Was passiert genau beim RAM-Overclocking - das Speichermodul als Fabrik
Overclocking ist mittlerweile Volkssport. Wie man übertaktet, weiß jeder versierte PC-Fan, doch was passiert eigentlich technisch, wenn bei Speicher-Overclocking und bei angehobener Spannung?
Für unseren RAM-Vergleichtest in der aktuellen Ausgabe 06/2009 (siehe Artikel 21 DDR2- und DDR3-Kits für Phenom-II-, Core-2- und Core-i7-CPUs im Test - Vorschau auf PCGH 06/2009) haben wir mehrere Speicherhersteller gefragt und die sehr guten Antworten abgedruckt. Eine besonders detaillierte Erklärung lieferte Jeremy Mortenson, er ist Product Marketing Manager von Crucial:
"Stellen Sie sich das Speichermodul als Fabrik vor: Die Daten gehen in Kisten raus und warten im Lager bis die Liefer-LKW kommen um die Kisten irgendwo anders im PC hinzubringen. Per Übertaktung wird der Fabrik gesagt, dass die Trucks in schnelleren Intervallen am Lager ankommen. Die Kisten sollten dann für den Transport fertig sein, ohne dass sie von der Fabrik abgestimmt werden - das hängt natürlich davon ab, wie weit man übertaktet. Falls man zu weit übertaktet, warten die Trucks am Lager - das wahrscheinlichste Szenario ist, dass sich dort ein Stau bildet.
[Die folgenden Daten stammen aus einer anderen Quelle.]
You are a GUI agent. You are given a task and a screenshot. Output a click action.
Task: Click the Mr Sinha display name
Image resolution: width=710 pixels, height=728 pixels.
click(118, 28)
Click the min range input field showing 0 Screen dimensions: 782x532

Hier kommt eine höhere Spannung ins Spiel: Wenn die Liefer-LKW in kürzeren Intervallen zum Lager kommen, dann müssen auch die Kisten schneller verpackt und im Lager abgestellt werden. Wenn man sich das auf Transistor-Ebene vorstellt, dann sorgt eine angehobene Spannung vereinfacht gesagt dafür, dass die Transistoren schneller schalten können. In unserem Beispiel bewegen sich die Fließbänder der Fabrik schneller und die LKW müssen nicht so lange am Lager warten.
Das ganze hat natürlich seinen Preis: Wenn man der Fabrik sagt, dass sie schneller arbeiten soll, als die Maschinen ausgelegt sind und den Arbeitern mehr abverlangt, als sie schaffen können, dann wird irgendetwas durchbrennen oder jemand kippt vor Erschöpfung um - die Fabrik muss schließen.
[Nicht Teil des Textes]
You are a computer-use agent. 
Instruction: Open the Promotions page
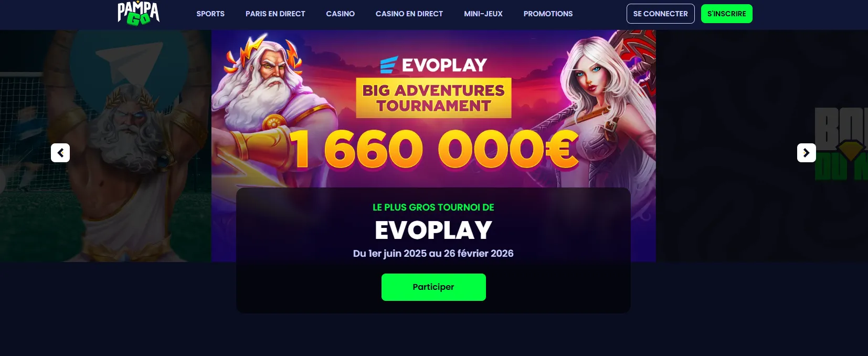(548, 14)
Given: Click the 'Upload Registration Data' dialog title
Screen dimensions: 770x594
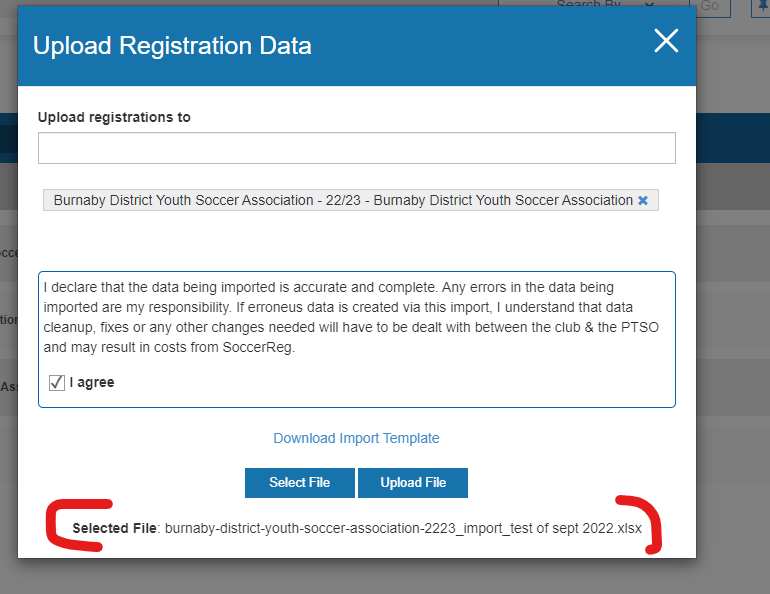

Das Lager in unserem Beispiel entspricht der Northbridge oder der CPU, die auf den Speicher-in- oder output wartet. Wenn die Kisten schneller geliefert werden, dann muss die CPU nicht mehr so lange auf den Speicher warten. Die Liefer-LKW und die Fließbänder stehen für einen schnelleren FSB sowie einen höheren Speichertakt, die beide dafür sorgen, dass die Daten schneller vom Speicher zur CPU gelangen. Bei Overclocking lässt sich das Beispiel "die LKW kommen in kürzeren Intervallen am Lager an" mit schnellerem Speichertakt oder niedrigen Latenzen übersetzen, die für eine höhere Bandbreite sorgen und somit ermöglichen, dass Daten schneller transportiert werden können.
Wenn man Standard-JEDEC-Speicher verwendet und ihn übertaktet, dann betreibt man ihn außerhalb der Spezifikation und riskiert, ihn zu beschädigen."

ne aber oc is doch einfach was feines
Heute ist die Hardware schon im Standardtakt schnell genug.
Overclocking sehe ich nur Spaß am Schrotten, dem ich aber nicht Beipflichten kann.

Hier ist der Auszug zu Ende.